Cierpliwość proboszcza w którymś momencie się skończyła i przy okazji niedzielnych mszy poruszył sprawę z ambony, prosząc, żeby autor teorii o księżowskim romansie się ujawnił. Proboszcz chciałby bowiem ostatecznie wyjaśnić z nim całą sprawę pod czujnym okiem niezawisłego sądu. Nikt się oczywiście nie zgłosił.
Niemal każda parafia ma na swoim koncie - przeważnie wyssane z palca, a czasem niestety prawdziwe - historie miłości między księdzem i kobietą. Najłatwiej temat "załatwić" tak, jak zrobił to "Newsweek" z zeszłego i tego tygodnia - przytoczyć kilka dramatycznych opowieści i opublikować rozmowę z panią, która zaczęła romansować z wikarym, kiedy miała 15 lat (co dla mnie jest raczej opisem jakiejś patologii, a nie związku mężczyzny i kobiety).
To (przeraźliwie!) prosta recepta na wywołanie burzy i zaciekłej dyskusji, w której jedni głupotę, nieodpowiedzialność oraz zakłamanie będą zarzucać kapłanowi, a drudzy kobiecie. Ale w życiu zdarzają się też inne historie, w inny sposób poruszające. Ciężko znaleźć je w mediach.
Wiele lat temu (miałam jakieś 22, 23 lata) intensywnie współpracowałam na niwie duszpasterskiej z pewnym młodym księdzem. Świetny człowiek - wierzący w Boga, troszczący się o ludzi, ciepły, przenikliwy. Robota szła nam doskonale, znakomicie się dogadywaliśmy, bardzo się lubiliśmy.
Pewnego razu przyszła mi do głowy idiotyczna (czyt. niedojrzała) myśl, żeby mu powiedzieć: jesteś dla mnie kimś ważnym. On, niewzruszony moim wyznaniem, wyjaśnił, że ma do mnie stosunek owszem, serdeczny, ale czysto "zawodowy" i nie powinnam liczyć na status kogoś w jego życiu wyjątkowego. Ta rozmowa, mało dla mnie przyjemna, jasno ustawiła nasze relacje na kolejne miesiące.

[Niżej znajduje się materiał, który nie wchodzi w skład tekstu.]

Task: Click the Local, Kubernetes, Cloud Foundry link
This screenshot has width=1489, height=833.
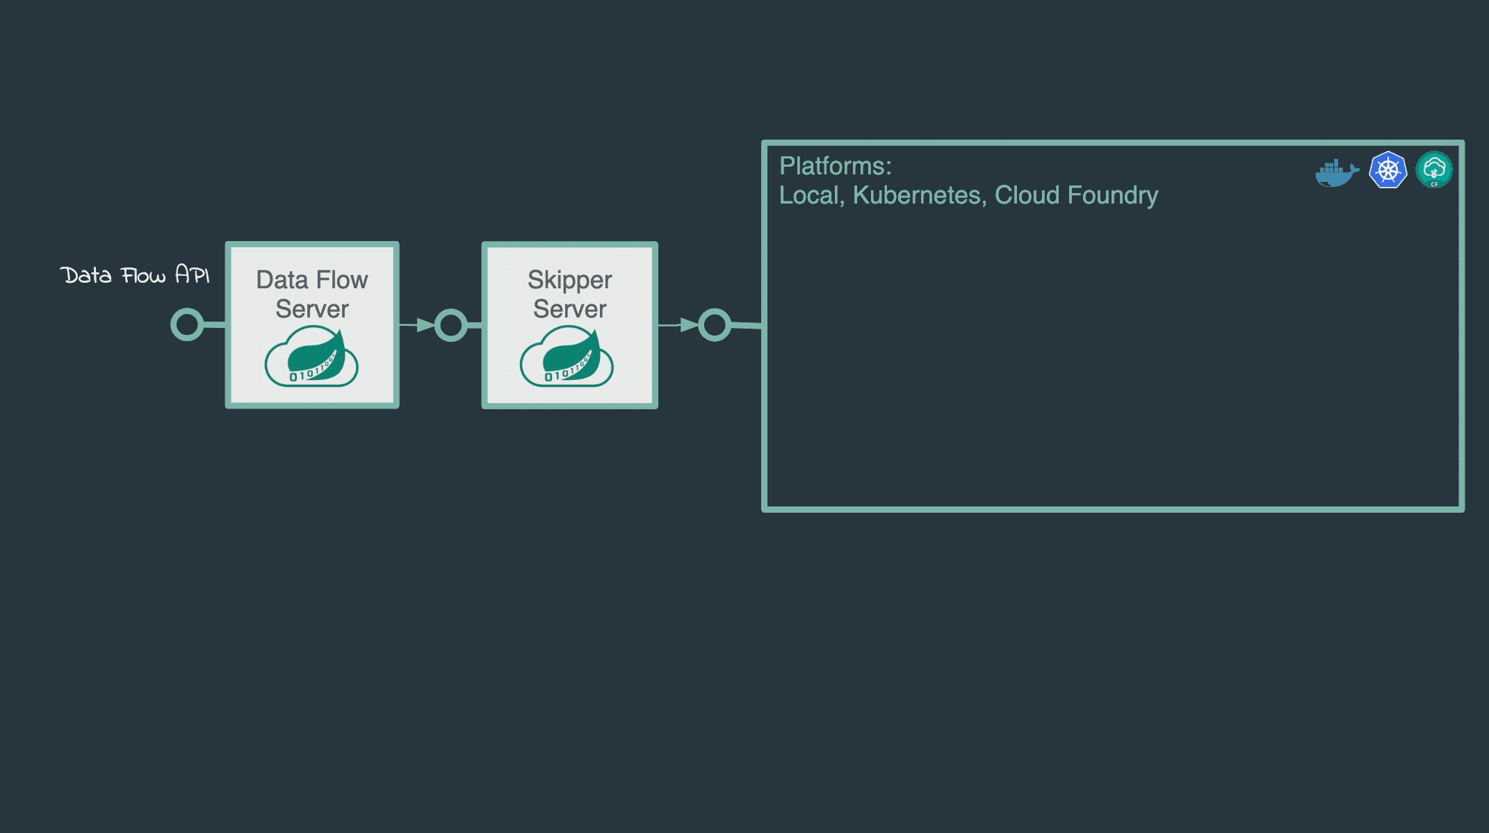Action: point(969,196)
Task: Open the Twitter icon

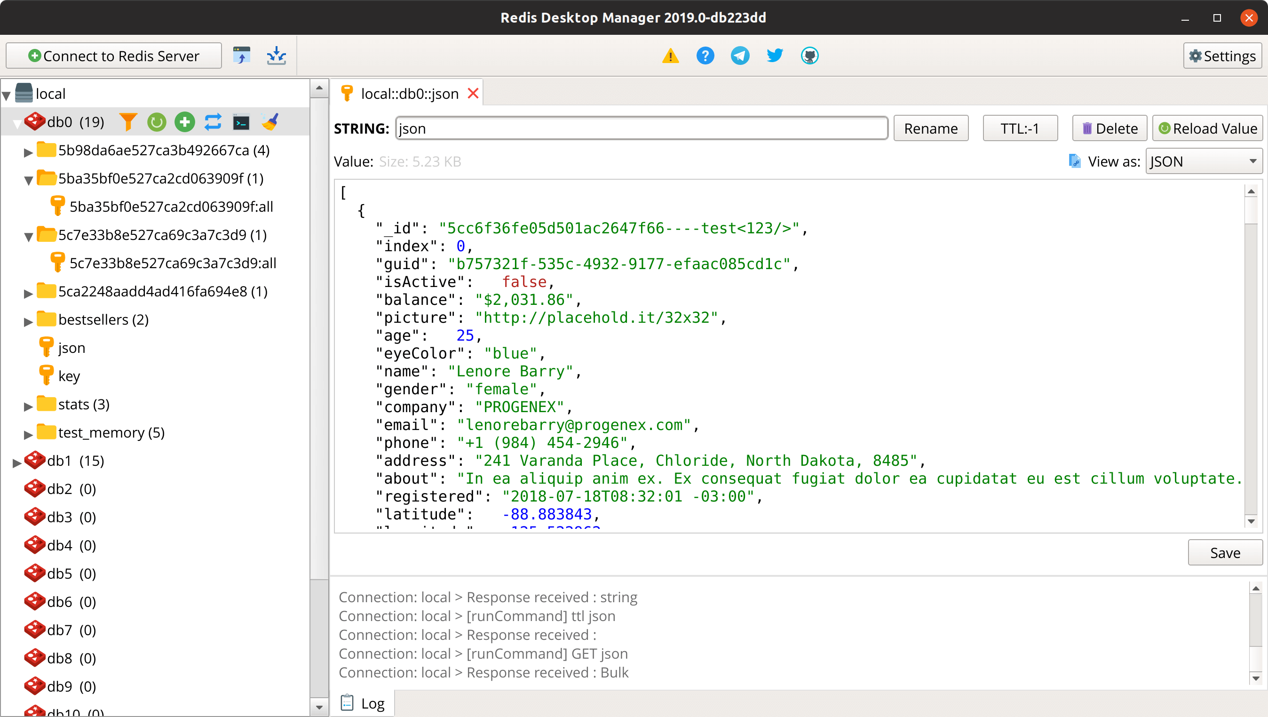Action: point(774,56)
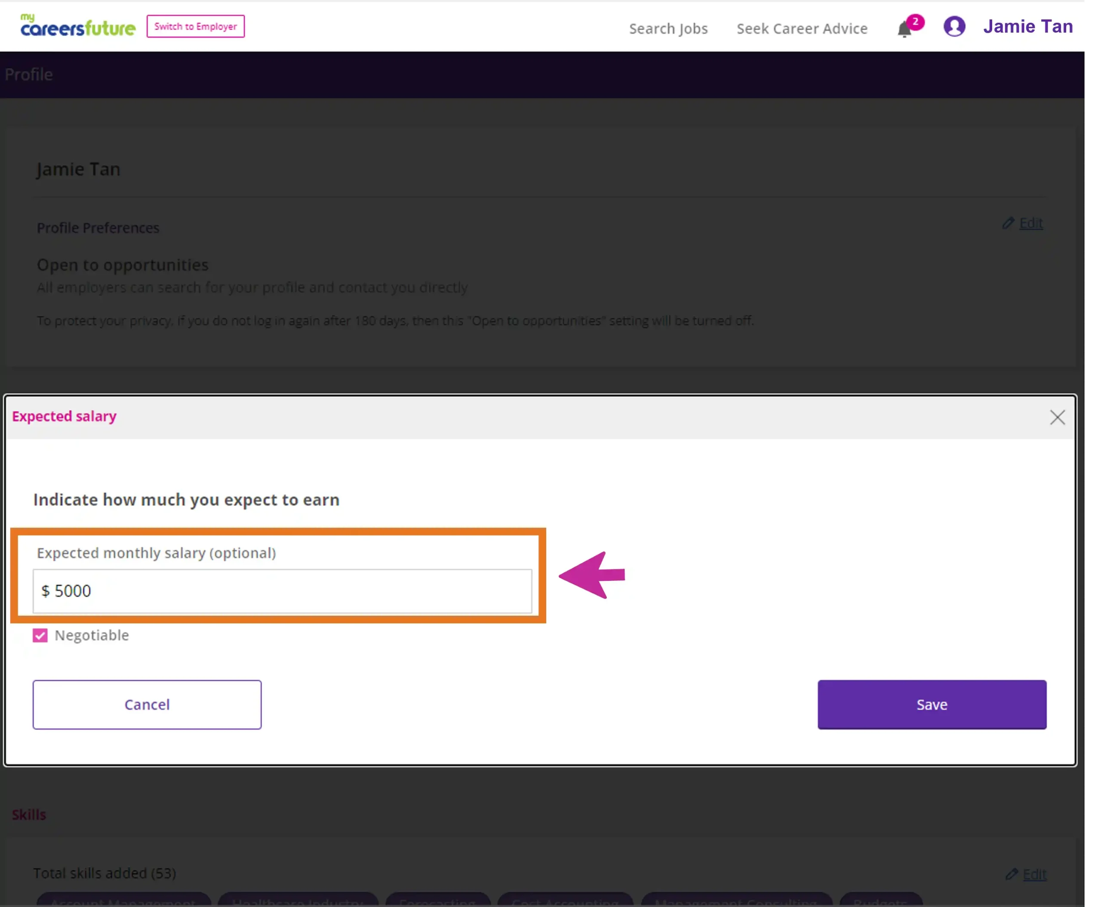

Wróciliśmy do niej po kilku latach - ze śmiechem, z dystansem, po długim niewidzeniu się, będąc już w zupełnie innych miejscach i na innych etapach swoich życiowych dróg. Okazało się, że ta zadeklarowana kiedyś obojętność niewiele z obojętnością miała wspólnego. Ksiądz, widząc, że ja także stałam mu się bliska, postanowił wziąć odpowiedzialność za mnie i za siebie, i uciąć to, co mogło być początkiem dramatu. Do dziś mam do tego człowieka ogromne zaufanie.
Nie tylko jakiś rodzaj zauroczenia, ale i miłość - szczera, autentyczna - między kapłanem a kobietą może się zdarzyć, jednak wcale nie musi się kończyć odejściem czy podwójnym życiem. Są ludzie, którzy w takich sytuacjach - przerażeni tym, co się zadziało, chcący dochować wierności Bogu - zdobywają się na odwagę (a czasem może nawet na heroizm) i szukają pomocy u innych w rozsupłaniu miłosnej relacji. Są też duchowni specjalizujący się w przywracaniu swoich współbraci kapłaństwu - cierpliwie, dyskretnie, z taktem i miłością. Ale o tym pewnie nie przeczytamy w "Newsweeku".